Crossing Poetic Boundaries
Last Updated August 6, 2024.
"Spectral Emanations," the extraordinarily brilliant and ambitious work in poetry and prose which leads off [the collection by the same title], is prompted in part by a passage, quoted in the volume's epigraph, in which Hilda of Hawthorne's The Marble Faun talks about the menorah, the golden lamp of seven branches…. Hilda proposes a parable in which the lamp will be recovered and its seven branches kindled, each with a different color, until the world is illumined by "the white light of truth."
"It will," she says, "be a seven-branched allegory, full of poetry, art, philosophy, and religion," and she goes on, in a passage not quoted by Hollander, to say that she will propose such a project—a project by which the imagination will create a poem in lieu of a lamp—to seven poets.
In effect, Hollander is these seven poets in one, and in "Spectral Emanations" he has written a poem in seven parts, one for each color, each of which is, to a different degree, political because it provokes the doubt that any one mode of consciousness or state of being or "color band" can be exclusive of any other.
This is a matter central to all of Hollander's work, and is responsible for his now being, to my mind, the most intellectually daring, poignant, and thrilling poet writing in the Emersonian tradition of our poetry. He is passionately absorbed in the transitional, what Emerson called the "vehicular" nature of substantial things….
With its sense of the transitional, of crossed boundaries, Hollander's poetry never indulges in the contemporary taste for fragmentation. As his critical writings alone would suggest, he is a master of classical and English forms; he can do a poem like "Fireworks" in strict Pindaric triads or a book length sequence like Reflections on Espionage, the unflaggingly brilliant and haunting book that preceded this one, in the hendecasyllabics favored by Catullus. He is forever playful about forms. There are included here six pieces from Types of Shape—one in the form of a car key, another of a light bulb—which are a delight to eye and ear. He is a formalist but a decidedly witty one. The changes that can be worked within form are made incumbent upon the discovery that any form is implicitly a substitute for or an interpretation of some other. Any form exists in the shadow of some other, and is on the verge sometimes of eliding into it; and the more you are aware—as Hollander asks you to be—of the form even of particular words, the more they are on the brink of those puns into which he sometimes lets them drop.

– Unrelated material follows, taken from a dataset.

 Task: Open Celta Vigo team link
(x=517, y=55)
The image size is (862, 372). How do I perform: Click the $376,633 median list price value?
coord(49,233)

It is also crucial to any appreciation of Hollander's demonstrably major achievement that his sense of losses, deprivations, and transformations is never satiric in a distancing or disdainful way. His satiric manner is meditative, affectionate, and, above all, self-questioning. His is, in fact, a more radical self-questioning than any found in the confessional poetry, so called, of these times. Hollander escapes the limits of confessional poetry because he will not imagine the self—his or any other—in isolation, as a "substantive," to recall [William] James, deprived of the relational and blurring effects of "and" and "if," of "but" and "by."
He suffers as true poets often do, not because he centralizes himself, as a confessional poet would, but because he does not and will not. Instead he finds himself, culpably, in everything, including responsibilities for loss. Thereby we are given the extraordinarily moving conclusion to the new "Collected Novels," in which the speaker has been going over, with the woman he loves, some imaginary novels that might have been written while they were together….
Form in Hollander is inextricable from visionary experience, from seeing things within a mode that can be shared because it is in part inherited and in part the result of some common pursuit, some corporate enterprise. The price is a necessary pain of complicity in the labors of composition, whether in the making of love or the making of poetry. Things are "safe for the heart because unenvisioned," he writes in "From the Ramble," and it is his human and poetic accomplishment, one of the very highest order, not to be satisfied with that kind of safety.
Richard Poirier, "Crossing Poetic Boundaries," in Book World—The Washington Post (© 1978, The Washington Post), December 17, 1978, p. E5.